Per the 2025-11-25 spec:

- **POST** — JSON-RPC requests/notifications/responses. Responses come back
  as `application/json` when they're quick and message-free, or upgrade to
  an SSE stream when the handler emits progress/logs/server-requests (or
  exceeds `sse_commit_after`).
- **GET** — the general SSE stream for unsolicited server→client messages
  (subscriptions, list-changed). One per session; duplicates get `409`.
- **DELETE** — explicit session termination.
- `Mcp-Session-Id` issuance at initialize, `404` after expiry/termination
  (clients re-initialize transparently), `MCP-Protocol-Version` header
  validation, `Origin` allowlisting (`403`).

## Resumability

Messages destined for SSE streams are buffered in a per-server
`Noizu.MCP.Server.EventStore` (bounded ETS ring buffer, 1000 events per
session). A client that reconnects with `Last-Event-ID` receives everything
it missed; on gap (buffer overrun) clients should re-sync by re-listing.
The official client in this library handles both automatically.

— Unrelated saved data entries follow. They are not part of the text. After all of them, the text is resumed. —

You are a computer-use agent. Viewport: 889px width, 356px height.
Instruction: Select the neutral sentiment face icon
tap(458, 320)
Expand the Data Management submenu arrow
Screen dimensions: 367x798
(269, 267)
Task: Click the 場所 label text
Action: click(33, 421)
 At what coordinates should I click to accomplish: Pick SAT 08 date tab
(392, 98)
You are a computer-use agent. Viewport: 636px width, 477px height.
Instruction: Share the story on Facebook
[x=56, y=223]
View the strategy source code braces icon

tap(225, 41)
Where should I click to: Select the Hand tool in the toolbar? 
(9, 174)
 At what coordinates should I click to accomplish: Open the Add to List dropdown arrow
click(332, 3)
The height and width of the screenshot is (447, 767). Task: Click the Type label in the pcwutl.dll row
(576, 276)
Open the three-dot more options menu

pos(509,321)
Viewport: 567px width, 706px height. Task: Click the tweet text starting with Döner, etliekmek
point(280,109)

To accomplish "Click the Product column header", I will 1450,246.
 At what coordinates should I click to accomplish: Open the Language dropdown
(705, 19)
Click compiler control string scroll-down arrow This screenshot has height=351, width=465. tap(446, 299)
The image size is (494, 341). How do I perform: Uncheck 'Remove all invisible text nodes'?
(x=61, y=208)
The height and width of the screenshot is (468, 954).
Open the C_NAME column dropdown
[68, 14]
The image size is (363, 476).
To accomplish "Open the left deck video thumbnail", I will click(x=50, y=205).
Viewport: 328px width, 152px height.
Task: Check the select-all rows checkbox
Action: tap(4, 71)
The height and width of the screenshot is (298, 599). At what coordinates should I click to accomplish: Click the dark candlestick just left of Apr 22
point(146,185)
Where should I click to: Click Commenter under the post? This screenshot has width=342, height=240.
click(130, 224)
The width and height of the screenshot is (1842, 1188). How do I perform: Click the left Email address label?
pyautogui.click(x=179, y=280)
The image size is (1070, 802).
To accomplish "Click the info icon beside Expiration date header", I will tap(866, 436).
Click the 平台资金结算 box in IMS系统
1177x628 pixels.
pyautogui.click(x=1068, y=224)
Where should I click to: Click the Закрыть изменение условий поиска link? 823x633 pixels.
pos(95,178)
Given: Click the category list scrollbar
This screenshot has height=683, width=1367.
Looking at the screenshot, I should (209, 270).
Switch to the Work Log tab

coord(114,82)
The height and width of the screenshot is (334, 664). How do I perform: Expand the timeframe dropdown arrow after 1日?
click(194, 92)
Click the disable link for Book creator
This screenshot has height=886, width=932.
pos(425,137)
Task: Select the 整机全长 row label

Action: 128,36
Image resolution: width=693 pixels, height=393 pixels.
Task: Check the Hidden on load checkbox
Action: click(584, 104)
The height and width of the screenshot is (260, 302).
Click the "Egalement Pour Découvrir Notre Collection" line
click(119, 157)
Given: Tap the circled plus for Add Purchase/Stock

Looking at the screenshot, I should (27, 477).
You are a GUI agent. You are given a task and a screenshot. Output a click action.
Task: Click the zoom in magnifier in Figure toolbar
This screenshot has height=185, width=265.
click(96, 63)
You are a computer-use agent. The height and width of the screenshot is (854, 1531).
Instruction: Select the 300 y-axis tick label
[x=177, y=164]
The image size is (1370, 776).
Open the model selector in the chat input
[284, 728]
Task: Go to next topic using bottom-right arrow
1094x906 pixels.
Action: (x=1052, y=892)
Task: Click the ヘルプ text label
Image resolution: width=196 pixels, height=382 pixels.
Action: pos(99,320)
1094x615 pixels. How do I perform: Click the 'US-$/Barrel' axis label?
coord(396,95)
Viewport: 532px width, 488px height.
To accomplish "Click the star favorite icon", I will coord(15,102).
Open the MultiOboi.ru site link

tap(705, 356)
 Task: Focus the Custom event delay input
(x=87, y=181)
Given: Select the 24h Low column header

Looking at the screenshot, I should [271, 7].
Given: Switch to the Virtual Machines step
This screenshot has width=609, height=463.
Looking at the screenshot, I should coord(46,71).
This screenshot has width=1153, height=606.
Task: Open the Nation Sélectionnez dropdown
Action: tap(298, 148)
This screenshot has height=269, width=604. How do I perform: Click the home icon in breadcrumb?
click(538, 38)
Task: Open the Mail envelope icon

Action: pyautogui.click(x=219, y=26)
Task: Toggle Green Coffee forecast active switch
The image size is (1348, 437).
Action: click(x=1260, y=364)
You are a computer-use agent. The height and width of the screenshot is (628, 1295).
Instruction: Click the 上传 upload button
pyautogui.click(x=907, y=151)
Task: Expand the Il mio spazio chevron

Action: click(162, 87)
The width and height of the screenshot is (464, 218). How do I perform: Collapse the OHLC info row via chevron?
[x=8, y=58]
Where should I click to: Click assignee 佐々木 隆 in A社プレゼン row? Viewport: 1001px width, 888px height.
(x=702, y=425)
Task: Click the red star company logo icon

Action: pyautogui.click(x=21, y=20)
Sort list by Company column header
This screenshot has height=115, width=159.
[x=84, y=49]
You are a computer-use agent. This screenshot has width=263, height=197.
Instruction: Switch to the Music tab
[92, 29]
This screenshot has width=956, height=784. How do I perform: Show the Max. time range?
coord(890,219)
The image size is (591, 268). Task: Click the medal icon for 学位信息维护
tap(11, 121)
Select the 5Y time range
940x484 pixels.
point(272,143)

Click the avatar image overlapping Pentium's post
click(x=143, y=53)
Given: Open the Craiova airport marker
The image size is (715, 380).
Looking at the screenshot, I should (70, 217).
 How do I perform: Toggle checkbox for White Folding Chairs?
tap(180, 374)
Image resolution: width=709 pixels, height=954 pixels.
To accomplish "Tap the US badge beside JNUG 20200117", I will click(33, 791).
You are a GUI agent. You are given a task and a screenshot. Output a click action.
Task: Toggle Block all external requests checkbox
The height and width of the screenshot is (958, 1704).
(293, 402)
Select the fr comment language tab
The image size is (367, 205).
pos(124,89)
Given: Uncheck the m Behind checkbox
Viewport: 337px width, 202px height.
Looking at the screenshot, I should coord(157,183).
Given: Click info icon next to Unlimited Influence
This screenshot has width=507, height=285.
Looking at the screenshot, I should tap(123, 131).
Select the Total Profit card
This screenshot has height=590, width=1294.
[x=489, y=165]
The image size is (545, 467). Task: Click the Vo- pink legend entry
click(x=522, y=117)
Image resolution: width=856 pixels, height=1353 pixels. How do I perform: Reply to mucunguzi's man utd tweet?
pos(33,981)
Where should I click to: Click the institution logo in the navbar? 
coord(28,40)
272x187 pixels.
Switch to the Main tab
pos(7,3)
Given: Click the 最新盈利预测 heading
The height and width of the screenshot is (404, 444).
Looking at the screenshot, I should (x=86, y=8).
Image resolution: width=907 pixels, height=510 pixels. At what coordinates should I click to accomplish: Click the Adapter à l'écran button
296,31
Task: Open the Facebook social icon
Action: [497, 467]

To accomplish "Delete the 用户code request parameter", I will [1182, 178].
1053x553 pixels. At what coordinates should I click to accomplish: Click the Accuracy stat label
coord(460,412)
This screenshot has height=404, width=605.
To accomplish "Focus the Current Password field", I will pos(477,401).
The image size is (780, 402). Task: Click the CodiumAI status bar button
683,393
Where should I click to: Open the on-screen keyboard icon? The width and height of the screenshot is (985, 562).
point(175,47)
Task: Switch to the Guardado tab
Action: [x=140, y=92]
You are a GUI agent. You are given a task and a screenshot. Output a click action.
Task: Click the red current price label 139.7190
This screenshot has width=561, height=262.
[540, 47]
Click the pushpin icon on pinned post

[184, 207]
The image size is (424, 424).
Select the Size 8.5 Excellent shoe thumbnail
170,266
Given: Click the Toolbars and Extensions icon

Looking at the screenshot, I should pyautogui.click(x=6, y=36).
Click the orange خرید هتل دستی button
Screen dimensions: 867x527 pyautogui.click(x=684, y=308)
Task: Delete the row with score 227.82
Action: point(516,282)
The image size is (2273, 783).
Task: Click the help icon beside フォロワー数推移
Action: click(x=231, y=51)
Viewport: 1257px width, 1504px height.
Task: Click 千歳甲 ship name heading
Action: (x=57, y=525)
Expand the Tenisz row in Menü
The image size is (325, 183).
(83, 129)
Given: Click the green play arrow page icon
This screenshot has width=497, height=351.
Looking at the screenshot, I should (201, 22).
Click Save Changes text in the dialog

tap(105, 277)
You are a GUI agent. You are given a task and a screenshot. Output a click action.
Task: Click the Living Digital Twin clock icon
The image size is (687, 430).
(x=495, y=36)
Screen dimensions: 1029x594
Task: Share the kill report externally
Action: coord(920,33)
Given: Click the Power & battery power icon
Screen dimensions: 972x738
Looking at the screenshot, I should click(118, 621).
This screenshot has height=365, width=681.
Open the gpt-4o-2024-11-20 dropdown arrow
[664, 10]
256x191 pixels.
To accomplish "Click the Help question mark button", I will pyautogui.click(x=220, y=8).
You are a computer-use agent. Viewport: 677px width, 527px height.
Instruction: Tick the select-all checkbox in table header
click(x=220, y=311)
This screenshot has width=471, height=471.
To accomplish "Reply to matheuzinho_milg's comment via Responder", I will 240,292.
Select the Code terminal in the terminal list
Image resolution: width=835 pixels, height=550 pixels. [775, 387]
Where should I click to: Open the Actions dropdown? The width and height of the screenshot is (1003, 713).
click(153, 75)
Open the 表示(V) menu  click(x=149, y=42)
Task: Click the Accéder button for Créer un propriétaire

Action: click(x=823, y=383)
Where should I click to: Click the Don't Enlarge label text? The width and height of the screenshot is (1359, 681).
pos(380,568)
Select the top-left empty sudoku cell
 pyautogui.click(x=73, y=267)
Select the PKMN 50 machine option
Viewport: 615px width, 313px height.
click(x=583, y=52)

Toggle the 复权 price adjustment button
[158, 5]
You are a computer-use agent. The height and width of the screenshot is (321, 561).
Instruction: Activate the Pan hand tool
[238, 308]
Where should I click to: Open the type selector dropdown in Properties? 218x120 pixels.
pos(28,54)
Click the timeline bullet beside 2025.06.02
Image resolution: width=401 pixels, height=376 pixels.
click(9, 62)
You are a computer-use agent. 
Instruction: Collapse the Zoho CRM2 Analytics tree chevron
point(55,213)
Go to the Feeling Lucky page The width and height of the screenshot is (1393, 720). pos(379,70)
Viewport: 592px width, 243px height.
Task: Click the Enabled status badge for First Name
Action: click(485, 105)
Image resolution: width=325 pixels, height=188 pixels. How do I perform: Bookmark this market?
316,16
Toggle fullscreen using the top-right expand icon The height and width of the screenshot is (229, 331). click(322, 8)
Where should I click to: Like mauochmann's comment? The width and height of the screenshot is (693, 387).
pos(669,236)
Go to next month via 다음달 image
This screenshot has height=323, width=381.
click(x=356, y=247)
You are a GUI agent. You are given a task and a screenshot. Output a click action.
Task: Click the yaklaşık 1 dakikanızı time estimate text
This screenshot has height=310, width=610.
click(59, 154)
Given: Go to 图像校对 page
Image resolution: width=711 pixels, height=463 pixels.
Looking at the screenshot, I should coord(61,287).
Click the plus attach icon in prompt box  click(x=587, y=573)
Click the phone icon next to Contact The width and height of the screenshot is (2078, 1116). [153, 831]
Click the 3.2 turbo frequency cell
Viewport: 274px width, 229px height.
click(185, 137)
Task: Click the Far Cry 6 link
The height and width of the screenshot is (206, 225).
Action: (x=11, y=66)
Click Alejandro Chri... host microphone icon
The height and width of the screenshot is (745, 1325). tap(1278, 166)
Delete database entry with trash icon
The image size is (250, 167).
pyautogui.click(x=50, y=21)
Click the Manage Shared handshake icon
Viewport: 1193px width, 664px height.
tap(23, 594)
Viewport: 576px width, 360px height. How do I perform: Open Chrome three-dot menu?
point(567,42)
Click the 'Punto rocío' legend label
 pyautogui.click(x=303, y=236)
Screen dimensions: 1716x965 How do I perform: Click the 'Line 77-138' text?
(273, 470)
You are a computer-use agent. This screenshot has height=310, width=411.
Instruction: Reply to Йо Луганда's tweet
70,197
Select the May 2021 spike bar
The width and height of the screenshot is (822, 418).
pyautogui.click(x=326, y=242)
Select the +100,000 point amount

## Passing request context to handlers

```elixir
forward "/mcp", Noizu.MCP.Transport.StreamableHTTP.Plug,
  server: MyApp.MCP,
  context: {MyApp.MCPContext, :assigns}

defmodule MyApp.MCPContext do
  def assigns(conn) do
    %{remote_ip: conn.remote_ip, tenant: conn.assigns[:tenant]}
  end
end
```

The returned map is merged into `ctx.assigns` for every handler in that
session. (With `auth:` configured, verified claims arrive at
`ctx.assigns.auth_claims` without any extra wiring.)

## Scaling notes

Sessions are **node-local** (Registry + ETS). Behind a load balancer you
need sticky routing on the `Mcp-Session-Id` header (or a single node).
Session loss on deploy is benign-by-spec: clients get `404` and
re-initialize. Distributed session stores are a post-1.0 extension point.